Desde então, o médio brasileiro de sorriso fácil entrou em declínio. Perdeu influência em Camp Nou, deixou a Catalunha pela porta dos fundos (2008) e rumou a Milão. No AC Milan, teve uma primeira época aziaga, marcada por saídas nocturnas, discotecas e má forma física. Passou mais tempo no banco e deixou de brilhar, na sombra de dois compatriotas: a estrela Kaká e o jovem Alexandre Pato.

Porém, esta época - com Kaká vendido ao Real Madrid e Alexandre Pato lesionado - o gaúcho (de Porto Alegre, Brasil) recuperou a luz própria. Só em 2010, já fez seis golos (em três jogos): um ao Génova, dois à Juventus, três ao Siena. E voltou a receber elogios... que até chegam de Espanha. "O clube recuperou o grande Ronaldinho, que voltou a viver um óptimo momento", disse, anteontem, Kaká.

Em Itália, o médio brasileiro é visto como o obreiro do renascimento do Milan, que pode chegar ao 1.º lugar, se vencer o arqui-rival Inter (domingo) e a Fiorentina (na quarta-feira, num jogo em atraso). E assume o bom momento: "Acho que estou na mesma forma da minha época no Barcelona. E sei que voltei ao meu melhor nível."

O clube milanês até já pensa em prolongar o contrato com "Dinho" (de 2011 para 2013). E o brasileiro não lhe fecha a porta. "Tenho uma óptima relação com os dirigentes e nem preciso de um pedaço de papel para chegar a acordo", diz, admitindo a hipótese de "encerrar a carreira no Milan".

"Tenho sido importante em todos os clubes por onde passei, mas aqui sinto-me mais à vontade, e isso deixa-me orgulhoso", afirma ainda o brasileiro, como que esquecendo o fracasso da primeira época em Itália. "Na temporada passada estava preparado para mostrar a minha qualidade, mas o técnico Ancelotti) já tinha feito a equipa, sem contar comigo", critica o futebolista, de 29 anos.
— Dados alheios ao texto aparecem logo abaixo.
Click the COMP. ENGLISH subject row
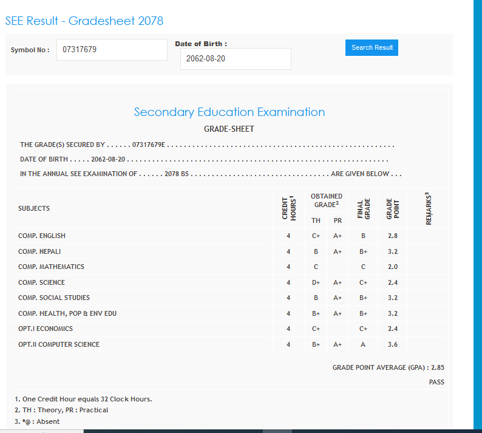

Com o compatriota Leonardo, chegado esta época ao comando do Milan (ver caixa), tudo mudou. Segundo os media italianos, o brasileiro será mais conivente com as noitadas do craque. Mas "Dinho" tem outra explicação para a amizade com o novo técnico: "Carlo Ancelotti sabe muito de futebol, mas Leo tem mais imaginação e tenta coisas novas."

Certo é que este Ronaldinho, renascido, pensa no regresso à selecção brasileira (está afastado desde Abril de 2009). "Espero jogar outro Mundial", disse, a semana passada, para gáudio dos brasileiros que pedem o seu retorno aos planos do seleccionador Dunga.

A admiração chega até à Argentina. "Eu assisto aos jogos do AC Milan e só vejo Ronaldinho. É um dos maiores que já vi jogar e espero poder vê-lo na África do Sul", disse, recentemente, o seleccionador Diego Maradona.

Em jeito de remate, fica o aviso--celebração do técnico Leonardo: "Ronaldinho tem de agradecer aos companheiros, que não desistiram dele quando cometeu erros. Agora está a viver o momento que sempre quis. É o melhor jogador do mundo e recuperou o gosto pelo futebol." A prova dos nove é depois de amanhã, ante o arqui-rival Inter (19.45, Sport TV3).